(Collection entries)
_ _ _ _ _ _ _

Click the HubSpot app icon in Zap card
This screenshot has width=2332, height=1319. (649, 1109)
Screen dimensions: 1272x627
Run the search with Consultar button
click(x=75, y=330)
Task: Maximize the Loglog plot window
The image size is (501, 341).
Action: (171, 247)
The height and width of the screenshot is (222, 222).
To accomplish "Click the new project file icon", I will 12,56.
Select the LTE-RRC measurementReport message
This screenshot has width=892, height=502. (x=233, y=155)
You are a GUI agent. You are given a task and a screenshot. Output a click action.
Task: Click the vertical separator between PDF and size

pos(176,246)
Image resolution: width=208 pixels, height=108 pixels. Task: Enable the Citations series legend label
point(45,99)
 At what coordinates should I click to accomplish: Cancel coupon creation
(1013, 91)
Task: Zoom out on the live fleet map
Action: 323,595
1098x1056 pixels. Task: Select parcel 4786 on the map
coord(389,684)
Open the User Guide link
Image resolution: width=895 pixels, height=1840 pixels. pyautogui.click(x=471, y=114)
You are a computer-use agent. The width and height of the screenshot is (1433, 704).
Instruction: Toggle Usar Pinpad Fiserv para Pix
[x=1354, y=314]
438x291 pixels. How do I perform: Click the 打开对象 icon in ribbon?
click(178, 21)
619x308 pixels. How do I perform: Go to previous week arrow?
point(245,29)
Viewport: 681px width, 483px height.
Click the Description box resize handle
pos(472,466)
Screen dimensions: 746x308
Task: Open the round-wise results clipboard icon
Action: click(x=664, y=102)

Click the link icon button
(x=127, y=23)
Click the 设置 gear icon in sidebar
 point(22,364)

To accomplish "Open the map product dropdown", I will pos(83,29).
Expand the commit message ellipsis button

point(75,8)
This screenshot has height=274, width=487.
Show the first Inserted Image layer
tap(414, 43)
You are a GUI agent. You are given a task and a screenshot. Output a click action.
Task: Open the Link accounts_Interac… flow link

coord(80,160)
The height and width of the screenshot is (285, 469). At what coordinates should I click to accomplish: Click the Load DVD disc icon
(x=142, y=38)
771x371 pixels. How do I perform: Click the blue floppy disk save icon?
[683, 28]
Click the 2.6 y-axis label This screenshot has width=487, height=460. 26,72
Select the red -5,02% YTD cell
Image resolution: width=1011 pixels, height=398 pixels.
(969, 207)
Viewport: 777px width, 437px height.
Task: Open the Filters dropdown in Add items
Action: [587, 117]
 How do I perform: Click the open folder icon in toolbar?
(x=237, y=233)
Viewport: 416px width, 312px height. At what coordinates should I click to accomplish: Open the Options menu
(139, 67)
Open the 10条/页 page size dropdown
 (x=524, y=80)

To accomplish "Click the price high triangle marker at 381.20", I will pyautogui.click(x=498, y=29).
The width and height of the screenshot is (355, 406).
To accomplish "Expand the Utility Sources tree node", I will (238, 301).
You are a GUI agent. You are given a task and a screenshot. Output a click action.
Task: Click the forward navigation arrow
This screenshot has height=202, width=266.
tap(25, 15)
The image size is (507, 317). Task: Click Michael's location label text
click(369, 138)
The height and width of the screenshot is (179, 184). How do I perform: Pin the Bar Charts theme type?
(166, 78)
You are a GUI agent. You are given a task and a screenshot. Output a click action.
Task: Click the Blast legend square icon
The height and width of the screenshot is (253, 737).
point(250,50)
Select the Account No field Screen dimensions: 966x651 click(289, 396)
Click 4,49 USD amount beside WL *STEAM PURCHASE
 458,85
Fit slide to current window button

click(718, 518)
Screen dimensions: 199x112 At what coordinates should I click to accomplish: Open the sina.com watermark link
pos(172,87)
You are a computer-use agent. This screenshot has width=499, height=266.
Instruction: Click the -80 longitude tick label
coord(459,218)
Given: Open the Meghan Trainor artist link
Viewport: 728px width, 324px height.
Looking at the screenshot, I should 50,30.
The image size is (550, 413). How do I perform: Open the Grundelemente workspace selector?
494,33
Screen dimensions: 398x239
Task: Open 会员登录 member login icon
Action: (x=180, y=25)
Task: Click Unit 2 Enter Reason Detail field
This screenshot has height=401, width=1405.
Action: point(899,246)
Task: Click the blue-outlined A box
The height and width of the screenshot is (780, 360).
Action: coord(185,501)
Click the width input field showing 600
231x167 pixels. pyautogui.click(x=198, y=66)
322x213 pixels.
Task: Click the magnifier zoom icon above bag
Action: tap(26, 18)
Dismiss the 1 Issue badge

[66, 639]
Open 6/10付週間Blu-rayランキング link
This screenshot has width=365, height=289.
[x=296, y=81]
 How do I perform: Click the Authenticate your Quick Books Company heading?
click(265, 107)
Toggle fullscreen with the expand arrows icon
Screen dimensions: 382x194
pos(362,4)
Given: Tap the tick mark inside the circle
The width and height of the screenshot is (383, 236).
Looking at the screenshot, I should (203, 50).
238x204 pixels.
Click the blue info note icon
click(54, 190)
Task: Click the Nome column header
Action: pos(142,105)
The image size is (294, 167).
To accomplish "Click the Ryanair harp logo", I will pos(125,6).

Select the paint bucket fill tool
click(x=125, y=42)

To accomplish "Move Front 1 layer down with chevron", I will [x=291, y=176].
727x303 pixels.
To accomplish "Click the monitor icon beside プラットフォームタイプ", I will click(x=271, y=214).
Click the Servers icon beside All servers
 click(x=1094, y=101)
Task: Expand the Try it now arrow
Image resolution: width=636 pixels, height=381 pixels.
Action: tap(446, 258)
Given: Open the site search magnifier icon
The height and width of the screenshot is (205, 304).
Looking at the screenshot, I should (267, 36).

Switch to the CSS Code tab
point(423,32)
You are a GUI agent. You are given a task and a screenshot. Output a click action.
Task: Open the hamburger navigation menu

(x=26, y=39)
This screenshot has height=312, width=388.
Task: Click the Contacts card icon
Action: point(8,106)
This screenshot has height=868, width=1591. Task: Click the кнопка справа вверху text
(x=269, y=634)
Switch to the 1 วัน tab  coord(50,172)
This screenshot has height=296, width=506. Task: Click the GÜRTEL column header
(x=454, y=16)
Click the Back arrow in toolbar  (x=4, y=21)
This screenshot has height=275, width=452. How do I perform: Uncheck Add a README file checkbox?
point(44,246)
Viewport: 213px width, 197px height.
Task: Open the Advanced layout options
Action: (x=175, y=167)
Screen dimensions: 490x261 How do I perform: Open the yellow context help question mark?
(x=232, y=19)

_ _ _ _ _ _ _

**Work to complete**
While keeping every line the same, please copy out all the records.

**Answer to this exercise**
Click the HubSpot app icon in Zap card
This screenshot has width=2332, height=1319. (649, 1109)
Screen dimensions: 1272x627
Run the search with Consultar button
click(x=75, y=330)
Task: Maximize the Loglog plot window
The image size is (501, 341).
Action: (171, 247)
The height and width of the screenshot is (222, 222).
To accomplish "Click the new project file icon", I will 12,56.
Select the LTE-RRC measurementReport message
This screenshot has width=892, height=502. (x=233, y=155)
You are a GUI agent. You are given a task and a screenshot. Output a click action.
Task: Click the vertical separator between PDF and size

pos(176,246)
Image resolution: width=208 pixels, height=108 pixels. Task: Enable the Citations series legend label
point(45,99)
 At what coordinates should I click to accomplish: Cancel coupon creation
(1013, 91)
Task: Zoom out on the live fleet map
Action: 323,595
1098x1056 pixels. Task: Select parcel 4786 on the map
coord(389,684)
Open the User Guide link
Image resolution: width=895 pixels, height=1840 pixels. pyautogui.click(x=471, y=114)
You are a computer-use agent. The width and height of the screenshot is (1433, 704).
Instruction: Toggle Usar Pinpad Fiserv para Pix
[x=1354, y=314]
438x291 pixels. How do I perform: Click the 打开对象 icon in ribbon?
click(178, 21)
619x308 pixels. How do I perform: Go to previous week arrow?
point(245,29)
Viewport: 681px width, 483px height.
Click the Description box resize handle
pos(472,466)
Screen dimensions: 746x308
Task: Open the round-wise results clipboard icon
Action: click(x=664, y=102)

Click the link icon button
(x=127, y=23)
Click the 设置 gear icon in sidebar
 point(22,364)

To accomplish "Open the map product dropdown", I will pos(83,29).
Expand the commit message ellipsis button

point(75,8)
This screenshot has height=274, width=487.
Show the first Inserted Image layer
tap(414, 43)
You are a GUI agent. You are given a task and a screenshot. Output a click action.
Task: Open the Link accounts_Interac… flow link

coord(80,160)
The height and width of the screenshot is (285, 469). At what coordinates should I click to accomplish: Click the Load DVD disc icon
(x=142, y=38)
771x371 pixels. How do I perform: Click the blue floppy disk save icon?
[683, 28]
Click the 2.6 y-axis label This screenshot has width=487, height=460. 26,72
Select the red -5,02% YTD cell
Image resolution: width=1011 pixels, height=398 pixels.
(969, 207)
Viewport: 777px width, 437px height.
Task: Open the Filters dropdown in Add items
Action: [587, 117]
 How do I perform: Click the open folder icon in toolbar?
(x=237, y=233)
Viewport: 416px width, 312px height. At what coordinates should I click to accomplish: Open the Options menu
(139, 67)
Open the 10条/页 page size dropdown
 (x=524, y=80)

To accomplish "Click the price high triangle marker at 381.20", I will pyautogui.click(x=498, y=29).
The width and height of the screenshot is (355, 406).
To accomplish "Expand the Utility Sources tree node", I will (238, 301).
You are a GUI agent. You are given a task and a screenshot. Output a click action.
Task: Click the forward navigation arrow
This screenshot has height=202, width=266.
tap(25, 15)
The image size is (507, 317). Task: Click Michael's location label text
click(369, 138)
The height and width of the screenshot is (179, 184). How do I perform: Pin the Bar Charts theme type?
(166, 78)
You are a GUI agent. You are given a task and a screenshot. Output a click action.
Task: Click the Blast legend square icon
The height and width of the screenshot is (253, 737).
point(250,50)
Select the Account No field Screen dimensions: 966x651 click(289, 396)
Click 4,49 USD amount beside WL *STEAM PURCHASE
 458,85
Fit slide to current window button

click(718, 518)
Screen dimensions: 199x112 At what coordinates should I click to accomplish: Open the sina.com watermark link
pos(172,87)
You are a computer-use agent. This screenshot has width=499, height=266.
Instruction: Click the -80 longitude tick label
coord(459,218)
Given: Open the Meghan Trainor artist link
Viewport: 728px width, 324px height.
Looking at the screenshot, I should 50,30.
The image size is (550, 413). How do I perform: Open the Grundelemente workspace selector?
494,33
Screen dimensions: 398x239
Task: Open 会员登录 member login icon
Action: (x=180, y=25)
Task: Click Unit 2 Enter Reason Detail field
This screenshot has height=401, width=1405.
Action: point(899,246)
Task: Click the blue-outlined A box
The height and width of the screenshot is (780, 360).
Action: coord(185,501)
Click the width input field showing 600
231x167 pixels. pyautogui.click(x=198, y=66)
322x213 pixels.
Task: Click the magnifier zoom icon above bag
Action: tap(26, 18)
Dismiss the 1 Issue badge

[66, 639]
Open 6/10付週間Blu-rayランキング link
This screenshot has width=365, height=289.
[x=296, y=81]
 How do I perform: Click the Authenticate your Quick Books Company heading?
click(265, 107)
Toggle fullscreen with the expand arrows icon
Screen dimensions: 382x194
pos(362,4)
Given: Tap the tick mark inside the circle
The width and height of the screenshot is (383, 236).
Looking at the screenshot, I should (203, 50).
238x204 pixels.
Click the blue info note icon
click(54, 190)
Task: Click the Nome column header
Action: pos(142,105)
The image size is (294, 167).
To accomplish "Click the Ryanair harp logo", I will pos(125,6).

Select the paint bucket fill tool
click(x=125, y=42)

To accomplish "Move Front 1 layer down with chevron", I will [x=291, y=176].
727x303 pixels.
To accomplish "Click the monitor icon beside プラットフォームタイプ", I will click(x=271, y=214).
Click the Servers icon beside All servers
 click(x=1094, y=101)
Task: Expand the Try it now arrow
Image resolution: width=636 pixels, height=381 pixels.
Action: tap(446, 258)
Given: Open the site search magnifier icon
The height and width of the screenshot is (205, 304).
Looking at the screenshot, I should (267, 36).

Switch to the CSS Code tab
point(423,32)
You are a GUI agent. You are given a task and a screenshot. Output a click action.
Task: Open the hamburger navigation menu

(x=26, y=39)
This screenshot has height=312, width=388.
Task: Click the Contacts card icon
Action: point(8,106)
This screenshot has height=868, width=1591. Task: Click the кнопка справа вверху text
(x=269, y=634)
Switch to the 1 วัน tab  coord(50,172)
This screenshot has height=296, width=506. Task: Click the GÜRTEL column header
(x=454, y=16)
Click the Back arrow in toolbar  (x=4, y=21)
This screenshot has height=275, width=452. How do I perform: Uncheck Add a README file checkbox?
point(44,246)
Viewport: 213px width, 197px height.
Task: Open the Advanced layout options
Action: (x=175, y=167)
Screen dimensions: 490x261 How do I perform: Open the yellow context help question mark?
(x=232, y=19)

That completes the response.